Kalau menurut Kakak, mereka malah milih jalan pintas buat cari uang. Tapi …
jalan pintasnya kan enggak ada usaha, enggak ada rintangan.
“Ibu
pernah bilang … kesuksesan itu … didapat saat kita … dapat rintangan
sebanyak-banyaknya. Kalau kita dapat rintangan, mau enggak mau kita harus
hadapi, bukan hindari. Rintangan itu buat diselesaikan. Gini, ujian di sekolah
itu masuk rintangan, ya diselesaikannya dengan ngerjain semua soal, terus …
hasilnya … berupa nilai. Gitu contohnya, nanti makin banyak rintangan yang
diselesaiin, banyak hasil, bisa jadi itu pengalaman, bisa jadi itu sukses, bisa
jadi itu uang.
“Contoh
lagi deh, Bang Fandy lagi kuliah sekarang, Bang Fandy lagi menghadapi rintangan
buat jadi lebih dewasa, terus nanti pas lulus kuliah, dapat kerja. Gitu lho,
Sena.”
Ketika
aku selesai berbicara, Sena tidak menjawab. Aku bangkit sejenak untuk memanggil
Sena sejenak. Kulihat Sena sudah menutup mata, tertidur, sedikit mendengkur,
menghadap guling yang menjadi pembatas. Aku menjawab pertanyaannya terlalu
panjang hingga mengantuk.
Aku
akan biarkan Sena tidur sambil berbaring setelah sekian lama hanya duduk dan
berdiri. Perjalanan begitu panjang membuatku juga lelah, meski sudah tidur
sambil duduk di dalam bus. Aku juga butuh istirahat.
***
“KPK
mengumumkan setidaknya enam orang tersangka baru dalam kasus suap terkait
sejumlah proyek.”
Suara
news anchor dari siaran televisi
merupakan hal pertama yang kudengar ketika bangun tidur.

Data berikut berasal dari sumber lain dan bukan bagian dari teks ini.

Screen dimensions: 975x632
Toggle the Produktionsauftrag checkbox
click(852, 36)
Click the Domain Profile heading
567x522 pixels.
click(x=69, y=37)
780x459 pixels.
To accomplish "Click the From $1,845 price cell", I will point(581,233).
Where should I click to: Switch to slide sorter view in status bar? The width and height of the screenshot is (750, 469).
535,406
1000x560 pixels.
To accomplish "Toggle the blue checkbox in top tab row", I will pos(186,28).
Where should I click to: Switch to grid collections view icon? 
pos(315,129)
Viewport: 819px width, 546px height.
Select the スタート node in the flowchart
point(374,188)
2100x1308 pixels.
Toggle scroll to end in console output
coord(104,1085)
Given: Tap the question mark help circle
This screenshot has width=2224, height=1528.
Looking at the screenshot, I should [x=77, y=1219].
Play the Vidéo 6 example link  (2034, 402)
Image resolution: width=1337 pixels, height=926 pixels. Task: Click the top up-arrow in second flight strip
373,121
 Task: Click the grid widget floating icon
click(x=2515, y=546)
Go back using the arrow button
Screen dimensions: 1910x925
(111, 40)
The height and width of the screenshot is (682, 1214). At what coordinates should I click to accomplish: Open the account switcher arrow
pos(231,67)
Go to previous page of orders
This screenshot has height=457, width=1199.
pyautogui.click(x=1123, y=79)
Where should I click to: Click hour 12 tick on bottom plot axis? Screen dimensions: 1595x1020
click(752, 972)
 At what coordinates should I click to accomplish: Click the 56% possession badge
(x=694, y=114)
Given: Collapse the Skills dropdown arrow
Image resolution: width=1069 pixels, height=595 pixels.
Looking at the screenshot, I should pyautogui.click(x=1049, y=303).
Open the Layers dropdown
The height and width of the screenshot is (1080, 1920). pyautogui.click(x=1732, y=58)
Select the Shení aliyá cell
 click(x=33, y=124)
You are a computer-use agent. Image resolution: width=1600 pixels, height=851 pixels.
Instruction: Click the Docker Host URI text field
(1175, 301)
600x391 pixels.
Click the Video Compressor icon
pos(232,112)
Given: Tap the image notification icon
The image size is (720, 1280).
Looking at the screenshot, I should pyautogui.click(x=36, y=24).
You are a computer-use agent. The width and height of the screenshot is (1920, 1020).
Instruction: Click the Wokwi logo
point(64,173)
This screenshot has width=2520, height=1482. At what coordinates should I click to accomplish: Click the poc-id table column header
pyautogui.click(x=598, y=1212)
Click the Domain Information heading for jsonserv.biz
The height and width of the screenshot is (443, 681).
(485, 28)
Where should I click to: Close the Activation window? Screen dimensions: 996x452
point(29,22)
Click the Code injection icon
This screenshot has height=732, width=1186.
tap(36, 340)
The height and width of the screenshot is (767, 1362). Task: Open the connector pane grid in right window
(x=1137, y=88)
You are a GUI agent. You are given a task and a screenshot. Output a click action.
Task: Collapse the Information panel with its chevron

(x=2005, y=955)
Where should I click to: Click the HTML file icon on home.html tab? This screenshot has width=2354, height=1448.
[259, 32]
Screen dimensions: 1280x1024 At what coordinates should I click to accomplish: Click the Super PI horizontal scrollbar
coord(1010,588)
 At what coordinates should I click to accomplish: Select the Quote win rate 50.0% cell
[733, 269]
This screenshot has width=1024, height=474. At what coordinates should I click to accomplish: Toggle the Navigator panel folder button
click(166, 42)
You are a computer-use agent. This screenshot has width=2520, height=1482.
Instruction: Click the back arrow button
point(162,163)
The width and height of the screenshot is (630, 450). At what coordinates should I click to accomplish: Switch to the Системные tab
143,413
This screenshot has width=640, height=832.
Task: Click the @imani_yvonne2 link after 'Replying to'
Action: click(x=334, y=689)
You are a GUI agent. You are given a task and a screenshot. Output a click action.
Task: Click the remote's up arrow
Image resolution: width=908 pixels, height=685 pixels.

Aku duduk sambil
mengumpulkan tenaga sambil menatap Sena sedang menonton TV.
Sial,
lagi-lagi berita tentang korupsi. Kenapa setiap berita korupsi selalu muncul
sebagai headline news atau berita
utama, mulai dari koran, televisi, hingga situs berita? Ini sebabnya … aku
tidak ingin berminat atau percaya pada politik, apalagi beritanya.
Aku
ingat ada seorang teman yang pernah membahas ini di kelas. Katanya, pantas saja
banyak proyek yang belum selesai, termasuk monorel, jalan tol, hingga untuk
penanggulangan banjir, tetapi … malah terhambat, dia menyalahkan pejabat yang
membawa kabur setiap dana dari proyek itu, singkatnya, dananya malah dikorupsi.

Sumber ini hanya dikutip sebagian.